Socialstyrelsen lacht nicht. Sie ist streng und nicht allein. Im Reichstag sitzen 349 Abgeordnete von fünf Parteien. Auch sie sind streng und sammeln Mehrheiten, wenn es um neue Gebote und Verbote geht. Ob sie immer die Mehrheit des Volkes repräsentieren, wenn sie den Zeigefinger heben, ist fraglich. Sicher nicht, als sie das „Zwischenbier“, ein Gebräu von 3,8 Prozent Alkoholgehalt verbannten. Aber das wird noch relativ klaglos hingenommen, denn mit dem Alkohol, hierzulande pauschal „Sprit“ genannt, ist nicht zu spaßen. Ob es etwas nützt? Soviel trinken die Schweden gar nicht, wie die Statistik, allem Anschein zum Trotz, ausweist. Immerhin befleißigen sich auch die gewählten und beamteten Staatsdiener seit einiger Zeit selbstverordneter Enthaltsamkeit. Statt Cognac und Whisky gibt es auf Staatsempfängen nur noch bestenfalls Campari und Sekt.

Mußten aber auch die Spielautomaten, die einarmigen Banditen, auf den Index wie das Berufsboxen oder gar Pippi Langstrumpf? Tatsächlich ist die Filmversion der weltberühmten Bücher Astrid Lindgrens vom zuständigen Zensor als für Kinder nicht geeignet bezeichnet und aus dem Programm gestrichen worden. Pippi, so das Urteil, existiere in einem sozialen und gesellschaftlichen Vakuum, ihre Protesthaltung richte sich gegen niemanden und nichts. Dabei ist Pippi Langstrumpf – sie trägt bekanntlich zwei verschiedenfarbige Strümpfe – so etwas wie eine schwedische Marianne, steht für Unordnung und frühes Glück. Die Rebellion gegen das brave, konformistische Dasein, gegen die allumfassende Watteverpackung, gegen die fürsorgliche Hand, die zugreift, bevor man noch, stolpern kann, ist ungemein lebendig.
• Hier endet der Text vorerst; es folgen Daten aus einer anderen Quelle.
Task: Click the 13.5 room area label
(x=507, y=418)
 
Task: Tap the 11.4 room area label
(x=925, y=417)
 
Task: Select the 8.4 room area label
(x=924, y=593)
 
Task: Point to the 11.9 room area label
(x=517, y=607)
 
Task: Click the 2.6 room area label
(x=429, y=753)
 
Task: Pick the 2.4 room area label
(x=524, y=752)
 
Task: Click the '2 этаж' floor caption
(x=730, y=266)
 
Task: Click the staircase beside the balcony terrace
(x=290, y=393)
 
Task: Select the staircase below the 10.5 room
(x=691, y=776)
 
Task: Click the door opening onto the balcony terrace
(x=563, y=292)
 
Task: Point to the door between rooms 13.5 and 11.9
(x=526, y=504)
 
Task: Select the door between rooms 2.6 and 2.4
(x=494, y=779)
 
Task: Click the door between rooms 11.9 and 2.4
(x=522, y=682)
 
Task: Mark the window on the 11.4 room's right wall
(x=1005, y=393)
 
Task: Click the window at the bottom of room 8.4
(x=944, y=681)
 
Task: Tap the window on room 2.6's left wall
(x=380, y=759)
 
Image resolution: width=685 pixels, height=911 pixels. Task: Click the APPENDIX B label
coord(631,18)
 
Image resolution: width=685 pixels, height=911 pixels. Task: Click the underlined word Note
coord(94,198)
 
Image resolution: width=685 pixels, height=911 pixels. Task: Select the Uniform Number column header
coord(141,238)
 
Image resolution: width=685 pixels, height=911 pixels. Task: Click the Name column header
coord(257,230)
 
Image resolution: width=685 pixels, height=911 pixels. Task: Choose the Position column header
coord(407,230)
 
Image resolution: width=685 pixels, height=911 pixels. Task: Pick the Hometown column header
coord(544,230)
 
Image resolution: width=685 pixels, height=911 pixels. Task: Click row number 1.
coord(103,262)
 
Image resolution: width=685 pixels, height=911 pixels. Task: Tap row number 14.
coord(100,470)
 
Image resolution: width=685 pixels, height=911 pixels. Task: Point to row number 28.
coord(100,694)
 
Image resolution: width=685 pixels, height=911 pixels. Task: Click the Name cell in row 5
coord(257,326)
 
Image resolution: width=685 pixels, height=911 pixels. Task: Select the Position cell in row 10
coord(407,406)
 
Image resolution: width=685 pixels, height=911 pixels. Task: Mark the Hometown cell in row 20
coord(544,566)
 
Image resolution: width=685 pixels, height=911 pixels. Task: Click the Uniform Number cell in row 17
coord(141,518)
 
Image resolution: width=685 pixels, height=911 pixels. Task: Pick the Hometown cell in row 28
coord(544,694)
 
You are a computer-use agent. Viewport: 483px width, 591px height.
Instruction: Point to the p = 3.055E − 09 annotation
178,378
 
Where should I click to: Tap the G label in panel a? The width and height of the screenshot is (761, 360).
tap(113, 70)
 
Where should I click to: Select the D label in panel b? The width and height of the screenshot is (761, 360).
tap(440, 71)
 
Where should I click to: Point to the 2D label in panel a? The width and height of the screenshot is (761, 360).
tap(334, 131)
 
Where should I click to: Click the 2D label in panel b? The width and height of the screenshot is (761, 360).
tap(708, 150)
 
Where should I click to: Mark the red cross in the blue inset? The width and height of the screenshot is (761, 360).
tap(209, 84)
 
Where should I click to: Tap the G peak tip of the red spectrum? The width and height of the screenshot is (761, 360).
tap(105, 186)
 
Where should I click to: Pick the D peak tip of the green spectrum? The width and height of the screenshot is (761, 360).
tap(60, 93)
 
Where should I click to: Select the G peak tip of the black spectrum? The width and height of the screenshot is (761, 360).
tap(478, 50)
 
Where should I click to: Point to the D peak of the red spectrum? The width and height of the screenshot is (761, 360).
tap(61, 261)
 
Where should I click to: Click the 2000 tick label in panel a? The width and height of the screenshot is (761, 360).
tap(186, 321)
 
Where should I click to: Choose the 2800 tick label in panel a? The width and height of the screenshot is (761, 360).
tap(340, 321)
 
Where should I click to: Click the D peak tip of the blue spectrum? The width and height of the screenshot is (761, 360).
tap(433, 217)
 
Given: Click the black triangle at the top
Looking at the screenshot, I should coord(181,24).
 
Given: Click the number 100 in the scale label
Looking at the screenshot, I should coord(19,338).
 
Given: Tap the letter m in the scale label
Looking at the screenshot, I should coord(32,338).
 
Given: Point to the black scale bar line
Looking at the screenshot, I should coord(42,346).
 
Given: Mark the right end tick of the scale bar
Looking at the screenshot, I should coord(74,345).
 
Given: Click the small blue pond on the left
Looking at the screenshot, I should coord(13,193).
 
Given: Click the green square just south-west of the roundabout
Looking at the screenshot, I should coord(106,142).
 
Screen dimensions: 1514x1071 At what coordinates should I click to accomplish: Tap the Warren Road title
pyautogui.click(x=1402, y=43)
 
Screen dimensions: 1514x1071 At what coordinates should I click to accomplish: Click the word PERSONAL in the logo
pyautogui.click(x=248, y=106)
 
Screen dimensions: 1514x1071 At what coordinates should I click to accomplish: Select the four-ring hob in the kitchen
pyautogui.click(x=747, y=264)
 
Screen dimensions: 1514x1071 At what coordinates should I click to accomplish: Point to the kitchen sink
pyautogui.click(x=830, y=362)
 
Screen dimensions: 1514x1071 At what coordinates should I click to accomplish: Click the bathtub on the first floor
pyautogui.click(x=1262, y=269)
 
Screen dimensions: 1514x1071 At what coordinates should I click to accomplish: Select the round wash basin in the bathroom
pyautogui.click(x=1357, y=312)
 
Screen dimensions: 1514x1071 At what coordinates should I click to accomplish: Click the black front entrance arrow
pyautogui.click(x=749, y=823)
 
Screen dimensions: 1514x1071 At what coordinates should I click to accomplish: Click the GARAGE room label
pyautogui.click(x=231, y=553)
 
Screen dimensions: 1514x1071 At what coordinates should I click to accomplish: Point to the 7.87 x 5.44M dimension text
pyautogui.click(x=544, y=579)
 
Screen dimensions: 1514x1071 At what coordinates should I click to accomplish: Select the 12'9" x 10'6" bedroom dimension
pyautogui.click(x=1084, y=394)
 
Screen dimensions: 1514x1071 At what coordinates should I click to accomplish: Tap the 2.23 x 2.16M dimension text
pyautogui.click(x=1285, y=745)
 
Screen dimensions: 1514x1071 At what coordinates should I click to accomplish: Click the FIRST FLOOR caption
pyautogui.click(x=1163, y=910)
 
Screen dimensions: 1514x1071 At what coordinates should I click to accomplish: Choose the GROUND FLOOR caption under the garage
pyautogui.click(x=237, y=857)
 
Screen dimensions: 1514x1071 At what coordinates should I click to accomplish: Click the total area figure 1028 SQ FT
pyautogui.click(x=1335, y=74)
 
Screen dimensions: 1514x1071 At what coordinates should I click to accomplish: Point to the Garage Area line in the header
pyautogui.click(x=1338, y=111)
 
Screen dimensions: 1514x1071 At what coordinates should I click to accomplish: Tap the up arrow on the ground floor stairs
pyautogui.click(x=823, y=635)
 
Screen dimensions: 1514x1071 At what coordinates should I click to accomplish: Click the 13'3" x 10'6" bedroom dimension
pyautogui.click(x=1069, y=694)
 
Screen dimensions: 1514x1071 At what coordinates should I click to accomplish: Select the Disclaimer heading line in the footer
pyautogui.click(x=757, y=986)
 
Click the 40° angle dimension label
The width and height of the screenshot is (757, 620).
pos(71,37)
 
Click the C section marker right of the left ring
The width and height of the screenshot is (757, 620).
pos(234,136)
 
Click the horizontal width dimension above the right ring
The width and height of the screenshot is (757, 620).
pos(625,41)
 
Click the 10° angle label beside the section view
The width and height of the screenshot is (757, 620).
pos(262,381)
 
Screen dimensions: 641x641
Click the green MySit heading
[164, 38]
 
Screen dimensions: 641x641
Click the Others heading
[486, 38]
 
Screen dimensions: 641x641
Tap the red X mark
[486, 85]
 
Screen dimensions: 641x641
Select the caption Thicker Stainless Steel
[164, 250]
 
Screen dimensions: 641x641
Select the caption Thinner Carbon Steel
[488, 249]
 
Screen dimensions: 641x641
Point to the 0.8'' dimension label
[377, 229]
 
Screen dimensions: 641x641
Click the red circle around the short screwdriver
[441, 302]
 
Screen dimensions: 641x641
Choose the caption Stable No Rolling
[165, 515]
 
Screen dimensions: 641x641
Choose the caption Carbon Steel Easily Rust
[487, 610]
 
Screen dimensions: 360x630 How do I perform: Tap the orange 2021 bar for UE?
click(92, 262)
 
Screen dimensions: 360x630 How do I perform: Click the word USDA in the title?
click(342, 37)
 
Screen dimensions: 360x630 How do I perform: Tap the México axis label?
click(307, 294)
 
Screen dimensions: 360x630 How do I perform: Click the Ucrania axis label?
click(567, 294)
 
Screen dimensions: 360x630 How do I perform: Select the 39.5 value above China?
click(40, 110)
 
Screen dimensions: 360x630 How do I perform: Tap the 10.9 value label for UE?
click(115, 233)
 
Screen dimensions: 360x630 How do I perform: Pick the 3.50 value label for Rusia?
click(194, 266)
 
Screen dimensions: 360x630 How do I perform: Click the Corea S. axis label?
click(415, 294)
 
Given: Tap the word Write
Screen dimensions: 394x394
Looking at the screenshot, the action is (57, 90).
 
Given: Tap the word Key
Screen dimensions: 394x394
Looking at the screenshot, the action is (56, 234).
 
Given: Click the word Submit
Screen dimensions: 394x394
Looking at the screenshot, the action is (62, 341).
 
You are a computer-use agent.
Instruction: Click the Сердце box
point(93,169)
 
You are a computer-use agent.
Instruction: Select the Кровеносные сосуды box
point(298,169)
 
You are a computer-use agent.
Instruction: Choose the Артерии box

Sie inspiriert Literaten und Kabarettisten, manchmal sogar Journalisten, seltener jedoch die Politiker.

Die Soziologen und Historiker bescheinigen dem Schweden genüßlich klumpigen Humor und, fossilen Untertanengeist. Besonders diese latente Autoritätsgläubigkeit, in Jahrhunderten feudaler und feudalistischer Herrschaft geprägt, begünstige die Entwicklung sozialen Gehorsams. Der wiederum, so wird diagnostiziert, habe, es überhaupt ermöglicht, einen so perfekten Wohlfahrtsstaat im Zeitraum weniger Generationen aufzubauen: Gesellschaftliche Disziplin und Vertrauen in den gesunden Menschenverstand der Regierenden paaren sich mit demokratischer Toleranz. Und Akkuratesse, wohlgemerkt. „Wir sind so schrecklich effektiv“, seufzt der Soziologieprofessor Joachim Israel, Dozent in Lund, aber wohnhaft in Kopenhagen, während einer Diskussion über die schwedische Verbotsmentalität. Wer würde ihm da widersprechen. Die Sozialdemokraten haben doch, so Israel, so schnell wie möglich die alten Klassenprivilegien aufheben, der Gleichheit und Gleichberechtigung eine Bresche schlagen wollen, dabei freilich drohe die wärmende Solidarität unter dem bürokratischen Eifer abzukühlen.